Rewrite the records below, changing each "computer-use agent" to "desktop automation agent" and keeping every other part the same.

Stored items from a collection:
• • • •

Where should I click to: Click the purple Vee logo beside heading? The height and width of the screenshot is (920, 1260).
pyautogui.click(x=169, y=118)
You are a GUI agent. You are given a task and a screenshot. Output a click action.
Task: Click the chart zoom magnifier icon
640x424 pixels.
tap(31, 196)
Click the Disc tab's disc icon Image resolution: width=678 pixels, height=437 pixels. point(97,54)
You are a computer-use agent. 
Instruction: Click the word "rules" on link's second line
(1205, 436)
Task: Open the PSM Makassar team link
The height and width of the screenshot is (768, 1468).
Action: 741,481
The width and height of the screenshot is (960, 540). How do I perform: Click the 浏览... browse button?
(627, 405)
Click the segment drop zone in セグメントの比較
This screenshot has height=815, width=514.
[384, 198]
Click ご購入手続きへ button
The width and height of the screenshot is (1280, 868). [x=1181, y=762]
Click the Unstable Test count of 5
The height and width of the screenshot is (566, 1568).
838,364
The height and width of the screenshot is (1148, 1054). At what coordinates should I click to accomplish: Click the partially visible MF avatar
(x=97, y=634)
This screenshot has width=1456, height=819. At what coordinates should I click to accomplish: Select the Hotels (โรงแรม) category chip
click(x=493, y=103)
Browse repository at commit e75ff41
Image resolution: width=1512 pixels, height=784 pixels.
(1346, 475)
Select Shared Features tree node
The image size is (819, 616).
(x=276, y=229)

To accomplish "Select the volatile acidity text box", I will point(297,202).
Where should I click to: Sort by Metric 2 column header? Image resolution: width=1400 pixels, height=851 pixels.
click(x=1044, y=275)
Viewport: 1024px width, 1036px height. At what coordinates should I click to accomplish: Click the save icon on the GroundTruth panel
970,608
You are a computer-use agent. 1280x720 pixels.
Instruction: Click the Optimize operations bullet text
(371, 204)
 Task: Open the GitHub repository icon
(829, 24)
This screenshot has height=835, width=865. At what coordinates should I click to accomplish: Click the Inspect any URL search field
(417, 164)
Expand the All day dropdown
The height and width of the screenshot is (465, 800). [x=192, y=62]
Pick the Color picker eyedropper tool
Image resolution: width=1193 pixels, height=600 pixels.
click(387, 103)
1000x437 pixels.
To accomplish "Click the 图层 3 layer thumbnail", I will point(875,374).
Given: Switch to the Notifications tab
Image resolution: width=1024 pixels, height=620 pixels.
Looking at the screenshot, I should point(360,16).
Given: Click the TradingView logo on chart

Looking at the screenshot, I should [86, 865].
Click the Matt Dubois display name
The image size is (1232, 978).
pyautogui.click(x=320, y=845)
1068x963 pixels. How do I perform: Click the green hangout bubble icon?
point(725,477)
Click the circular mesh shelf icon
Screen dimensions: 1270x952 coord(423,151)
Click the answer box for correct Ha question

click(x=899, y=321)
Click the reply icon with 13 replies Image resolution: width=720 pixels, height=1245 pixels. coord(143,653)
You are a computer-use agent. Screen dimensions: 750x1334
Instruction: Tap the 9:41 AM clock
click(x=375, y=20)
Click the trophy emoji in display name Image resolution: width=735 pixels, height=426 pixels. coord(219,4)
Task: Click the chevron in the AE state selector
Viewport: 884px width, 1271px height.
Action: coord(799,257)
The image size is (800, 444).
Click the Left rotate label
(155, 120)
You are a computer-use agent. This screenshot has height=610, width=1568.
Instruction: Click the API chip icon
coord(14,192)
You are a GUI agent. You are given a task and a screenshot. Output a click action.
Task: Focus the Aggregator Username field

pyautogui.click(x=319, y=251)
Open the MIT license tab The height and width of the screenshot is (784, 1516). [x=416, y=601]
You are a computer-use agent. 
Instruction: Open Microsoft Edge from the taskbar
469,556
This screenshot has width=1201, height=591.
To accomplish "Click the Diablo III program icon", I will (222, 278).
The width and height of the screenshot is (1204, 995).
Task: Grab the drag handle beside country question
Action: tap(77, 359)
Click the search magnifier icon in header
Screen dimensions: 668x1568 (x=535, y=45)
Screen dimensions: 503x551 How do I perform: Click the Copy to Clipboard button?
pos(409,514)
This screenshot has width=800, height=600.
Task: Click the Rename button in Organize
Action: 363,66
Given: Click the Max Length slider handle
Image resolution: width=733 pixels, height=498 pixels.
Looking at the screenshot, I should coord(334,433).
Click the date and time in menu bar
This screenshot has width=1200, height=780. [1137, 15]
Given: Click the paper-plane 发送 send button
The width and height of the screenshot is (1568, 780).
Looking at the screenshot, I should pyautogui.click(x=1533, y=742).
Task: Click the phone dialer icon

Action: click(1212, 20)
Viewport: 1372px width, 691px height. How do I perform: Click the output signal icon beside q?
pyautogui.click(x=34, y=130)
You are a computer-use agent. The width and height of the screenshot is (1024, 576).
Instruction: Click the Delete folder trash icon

• • • •

THE COMPLETED TASK>
Where should I click to: Click the purple Vee logo beside heading? The height and width of the screenshot is (920, 1260).
pyautogui.click(x=169, y=118)
You are a GUI agent. You are given a task and a screenshot. Output a click action.
Task: Click the chart zoom magnifier icon
640x424 pixels.
tap(31, 196)
Click the Disc tab's disc icon Image resolution: width=678 pixels, height=437 pixels. point(97,54)
You are a desktop automation agent. 
Instruction: Click the word "rules" on link's second line
(1205, 436)
Task: Open the PSM Makassar team link
The height and width of the screenshot is (768, 1468).
Action: 741,481
The width and height of the screenshot is (960, 540). How do I perform: Click the 浏览... browse button?
(627, 405)
Click the segment drop zone in セグメントの比較
This screenshot has height=815, width=514.
[384, 198]
Click ご購入手続きへ button
The width and height of the screenshot is (1280, 868). [x=1181, y=762]
Click the Unstable Test count of 5
The height and width of the screenshot is (566, 1568).
838,364
The height and width of the screenshot is (1148, 1054). At what coordinates should I click to accomplish: Click the partially visible MF avatar
(x=97, y=634)
This screenshot has width=1456, height=819. At what coordinates should I click to accomplish: Select the Hotels (โรงแรม) category chip
click(x=493, y=103)
Browse repository at commit e75ff41
Image resolution: width=1512 pixels, height=784 pixels.
(1346, 475)
Select Shared Features tree node
The image size is (819, 616).
(x=276, y=229)

To accomplish "Select the volatile acidity text box", I will point(297,202).
Where should I click to: Sort by Metric 2 column header? Image resolution: width=1400 pixels, height=851 pixels.
click(x=1044, y=275)
Viewport: 1024px width, 1036px height. At what coordinates should I click to accomplish: Click the save icon on the GroundTruth panel
970,608
You are a desktop automation agent. 1280x720 pixels.
Instruction: Click the Optimize operations bullet text
(371, 204)
 Task: Open the GitHub repository icon
(829, 24)
This screenshot has height=835, width=865. At what coordinates should I click to accomplish: Click the Inspect any URL search field
(417, 164)
Expand the All day dropdown
The height and width of the screenshot is (465, 800). [x=192, y=62]
Pick the Color picker eyedropper tool
Image resolution: width=1193 pixels, height=600 pixels.
click(387, 103)
1000x437 pixels.
To accomplish "Click the 图层 3 layer thumbnail", I will point(875,374).
Given: Switch to the Notifications tab
Image resolution: width=1024 pixels, height=620 pixels.
Looking at the screenshot, I should point(360,16).
Given: Click the TradingView logo on chart

Looking at the screenshot, I should [86, 865].
Click the Matt Dubois display name
The image size is (1232, 978).
pyautogui.click(x=320, y=845)
1068x963 pixels. How do I perform: Click the green hangout bubble icon?
point(725,477)
Click the circular mesh shelf icon
Screen dimensions: 1270x952 coord(423,151)
Click the answer box for correct Ha question

click(x=899, y=321)
Click the reply icon with 13 replies Image resolution: width=720 pixels, height=1245 pixels. coord(143,653)
You are a desktop automation agent. Screen dimensions: 750x1334
Instruction: Tap the 9:41 AM clock
click(x=375, y=20)
Click the trophy emoji in display name Image resolution: width=735 pixels, height=426 pixels. coord(219,4)
Task: Click the chevron in the AE state selector
Viewport: 884px width, 1271px height.
Action: coord(799,257)
The image size is (800, 444).
Click the Left rotate label
(155, 120)
You are a desktop automation agent. This screenshot has height=610, width=1568.
Instruction: Click the API chip icon
coord(14,192)
You are a GUI agent. You are given a task and a screenshot. Output a click action.
Task: Focus the Aggregator Username field

pyautogui.click(x=319, y=251)
Open the MIT license tab The height and width of the screenshot is (784, 1516). [x=416, y=601]
You are a desktop automation agent. 
Instruction: Open Microsoft Edge from the taskbar
469,556
This screenshot has width=1201, height=591.
To accomplish "Click the Diablo III program icon", I will (222, 278).
The width and height of the screenshot is (1204, 995).
Task: Grab the drag handle beside country question
Action: tap(77, 359)
Click the search magnifier icon in header
Screen dimensions: 668x1568 (x=535, y=45)
Screen dimensions: 503x551 How do I perform: Click the Copy to Clipboard button?
pos(409,514)
This screenshot has width=800, height=600.
Task: Click the Rename button in Organize
Action: 363,66
Given: Click the Max Length slider handle
Image resolution: width=733 pixels, height=498 pixels.
Looking at the screenshot, I should coord(334,433).
Click the date and time in menu bar
This screenshot has width=1200, height=780. [1137, 15]
Given: Click the paper-plane 发送 send button
The width and height of the screenshot is (1568, 780).
Looking at the screenshot, I should pyautogui.click(x=1533, y=742).
Task: Click the phone dialer icon

Action: click(1212, 20)
Viewport: 1372px width, 691px height. How do I perform: Click the output signal icon beside q?
pyautogui.click(x=34, y=130)
You are a desktop automation agent. The width and height of the screenshot is (1024, 576).
Instruction: Click the Delete folder trash icon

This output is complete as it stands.